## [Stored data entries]

╔══

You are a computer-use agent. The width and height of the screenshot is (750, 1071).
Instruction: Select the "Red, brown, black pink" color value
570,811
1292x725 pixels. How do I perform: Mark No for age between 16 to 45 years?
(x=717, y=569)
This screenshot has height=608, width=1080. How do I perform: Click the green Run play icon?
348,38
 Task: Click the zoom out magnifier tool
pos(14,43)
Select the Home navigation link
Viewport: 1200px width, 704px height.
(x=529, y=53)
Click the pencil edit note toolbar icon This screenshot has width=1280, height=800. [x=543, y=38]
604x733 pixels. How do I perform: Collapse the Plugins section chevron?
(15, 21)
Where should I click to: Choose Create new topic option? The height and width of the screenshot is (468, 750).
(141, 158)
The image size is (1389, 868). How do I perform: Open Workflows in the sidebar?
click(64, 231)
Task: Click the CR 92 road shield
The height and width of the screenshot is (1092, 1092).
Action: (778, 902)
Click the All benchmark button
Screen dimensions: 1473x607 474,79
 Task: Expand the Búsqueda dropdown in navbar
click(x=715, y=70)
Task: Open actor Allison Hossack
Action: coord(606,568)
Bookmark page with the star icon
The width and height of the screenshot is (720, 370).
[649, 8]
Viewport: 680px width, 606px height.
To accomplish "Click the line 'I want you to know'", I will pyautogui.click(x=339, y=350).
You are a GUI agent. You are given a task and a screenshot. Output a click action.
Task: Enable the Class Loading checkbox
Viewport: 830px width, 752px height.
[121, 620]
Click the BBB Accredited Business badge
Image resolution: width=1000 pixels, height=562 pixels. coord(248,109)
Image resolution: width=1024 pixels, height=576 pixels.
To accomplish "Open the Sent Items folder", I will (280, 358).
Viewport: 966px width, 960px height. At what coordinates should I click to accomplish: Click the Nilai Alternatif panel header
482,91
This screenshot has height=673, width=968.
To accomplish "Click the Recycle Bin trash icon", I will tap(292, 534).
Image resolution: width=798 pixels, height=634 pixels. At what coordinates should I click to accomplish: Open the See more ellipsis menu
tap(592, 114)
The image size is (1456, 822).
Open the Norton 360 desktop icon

╚══

## [Your instructions]
Verbatim reproduction is required for the line holding "Bookmark page with the star icon" and for every line after it in the records, with no other line included.

## [Exercise answer]
Bookmark page with the star icon
The width and height of the screenshot is (720, 370).
[649, 8]
Viewport: 680px width, 606px height.
To accomplish "Click the line 'I want you to know'", I will pyautogui.click(x=339, y=350).
You are a GUI agent. You are given a task and a screenshot. Output a click action.
Task: Enable the Class Loading checkbox
Viewport: 830px width, 752px height.
[121, 620]
Click the BBB Accredited Business badge
Image resolution: width=1000 pixels, height=562 pixels. coord(248,109)
Image resolution: width=1024 pixels, height=576 pixels.
To accomplish "Open the Sent Items folder", I will (280, 358).
Viewport: 966px width, 960px height. At what coordinates should I click to accomplish: Click the Nilai Alternatif panel header
482,91
This screenshot has height=673, width=968.
To accomplish "Click the Recycle Bin trash icon", I will tap(292, 534).
Image resolution: width=798 pixels, height=634 pixels. At what coordinates should I click to accomplish: Open the See more ellipsis menu
tap(592, 114)
The image size is (1456, 822).
Open the Norton 360 desktop icon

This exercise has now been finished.